» **PROBLEM DESCRIPTION**: Copy the data exactly.

» **SUPPLIED DATA**:
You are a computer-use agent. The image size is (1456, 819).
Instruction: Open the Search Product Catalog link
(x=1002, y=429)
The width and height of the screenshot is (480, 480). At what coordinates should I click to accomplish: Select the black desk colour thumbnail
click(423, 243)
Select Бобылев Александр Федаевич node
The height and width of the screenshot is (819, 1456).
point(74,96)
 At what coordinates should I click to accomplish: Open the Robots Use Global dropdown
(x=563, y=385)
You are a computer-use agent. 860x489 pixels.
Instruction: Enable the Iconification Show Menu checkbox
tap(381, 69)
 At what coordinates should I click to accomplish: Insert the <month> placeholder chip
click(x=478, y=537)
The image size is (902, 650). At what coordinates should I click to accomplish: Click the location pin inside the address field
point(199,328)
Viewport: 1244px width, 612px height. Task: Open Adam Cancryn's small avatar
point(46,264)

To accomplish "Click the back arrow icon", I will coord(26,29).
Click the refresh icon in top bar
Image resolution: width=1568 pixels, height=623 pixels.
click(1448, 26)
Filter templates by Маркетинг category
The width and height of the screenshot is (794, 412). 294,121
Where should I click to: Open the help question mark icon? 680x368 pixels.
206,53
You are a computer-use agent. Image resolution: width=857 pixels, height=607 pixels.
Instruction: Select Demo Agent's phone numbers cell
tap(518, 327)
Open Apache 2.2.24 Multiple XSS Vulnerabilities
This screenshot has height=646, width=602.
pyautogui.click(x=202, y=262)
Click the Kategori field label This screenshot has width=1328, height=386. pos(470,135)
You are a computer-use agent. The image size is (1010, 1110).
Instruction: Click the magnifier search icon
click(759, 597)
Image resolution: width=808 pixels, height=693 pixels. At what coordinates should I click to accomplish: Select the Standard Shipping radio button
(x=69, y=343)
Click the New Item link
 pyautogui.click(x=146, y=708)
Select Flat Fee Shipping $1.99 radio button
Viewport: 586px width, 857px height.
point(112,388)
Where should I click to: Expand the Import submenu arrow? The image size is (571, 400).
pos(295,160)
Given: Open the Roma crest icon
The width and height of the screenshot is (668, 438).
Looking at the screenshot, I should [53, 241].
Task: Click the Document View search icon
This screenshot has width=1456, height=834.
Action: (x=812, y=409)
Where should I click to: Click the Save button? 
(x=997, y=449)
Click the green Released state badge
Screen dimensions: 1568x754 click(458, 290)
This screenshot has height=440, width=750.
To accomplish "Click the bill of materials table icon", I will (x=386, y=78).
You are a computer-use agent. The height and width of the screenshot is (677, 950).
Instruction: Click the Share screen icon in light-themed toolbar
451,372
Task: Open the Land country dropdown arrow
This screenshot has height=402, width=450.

» **SOLUTION TO THIS TASK**:
You are a computer-use agent. The image size is (1456, 819).
Instruction: Open the Search Product Catalog link
(x=1002, y=429)
The width and height of the screenshot is (480, 480). At what coordinates should I click to accomplish: Select the black desk colour thumbnail
click(423, 243)
Select Бобылев Александр Федаевич node
The height and width of the screenshot is (819, 1456).
point(74,96)
 At what coordinates should I click to accomplish: Open the Robots Use Global dropdown
(x=563, y=385)
You are a computer-use agent. 860x489 pixels.
Instruction: Enable the Iconification Show Menu checkbox
tap(381, 69)
 At what coordinates should I click to accomplish: Insert the <month> placeholder chip
click(x=478, y=537)
The image size is (902, 650). At what coordinates should I click to accomplish: Click the location pin inside the address field
point(199,328)
Viewport: 1244px width, 612px height. Task: Open Adam Cancryn's small avatar
point(46,264)

To accomplish "Click the back arrow icon", I will coord(26,29).
Click the refresh icon in top bar
Image resolution: width=1568 pixels, height=623 pixels.
click(1448, 26)
Filter templates by Маркетинг category
The width and height of the screenshot is (794, 412). 294,121
Where should I click to: Open the help question mark icon? 680x368 pixels.
206,53
You are a computer-use agent. Image resolution: width=857 pixels, height=607 pixels.
Instruction: Select Demo Agent's phone numbers cell
tap(518, 327)
Open Apache 2.2.24 Multiple XSS Vulnerabilities
This screenshot has height=646, width=602.
pyautogui.click(x=202, y=262)
Click the Kategori field label This screenshot has width=1328, height=386. pos(470,135)
You are a computer-use agent. The image size is (1010, 1110).
Instruction: Click the magnifier search icon
click(759, 597)
Image resolution: width=808 pixels, height=693 pixels. At what coordinates should I click to accomplish: Select the Standard Shipping radio button
(x=69, y=343)
Click the New Item link
 pyautogui.click(x=146, y=708)
Select Flat Fee Shipping $1.99 radio button
Viewport: 586px width, 857px height.
point(112,388)
Where should I click to: Expand the Import submenu arrow? The image size is (571, 400).
pos(295,160)
Given: Open the Roma crest icon
The width and height of the screenshot is (668, 438).
Looking at the screenshot, I should [53, 241].
Task: Click the Document View search icon
This screenshot has width=1456, height=834.
Action: (x=812, y=409)
Where should I click to: Click the Save button? 
(x=997, y=449)
Click the green Released state badge
Screen dimensions: 1568x754 click(458, 290)
This screenshot has height=440, width=750.
To accomplish "Click the bill of materials table icon", I will (x=386, y=78).
You are a computer-use agent. The height and width of the screenshot is (677, 950).
Instruction: Click the Share screen icon in light-themed toolbar
451,372
Task: Open the Land country dropdown arrow
This screenshot has height=402, width=450.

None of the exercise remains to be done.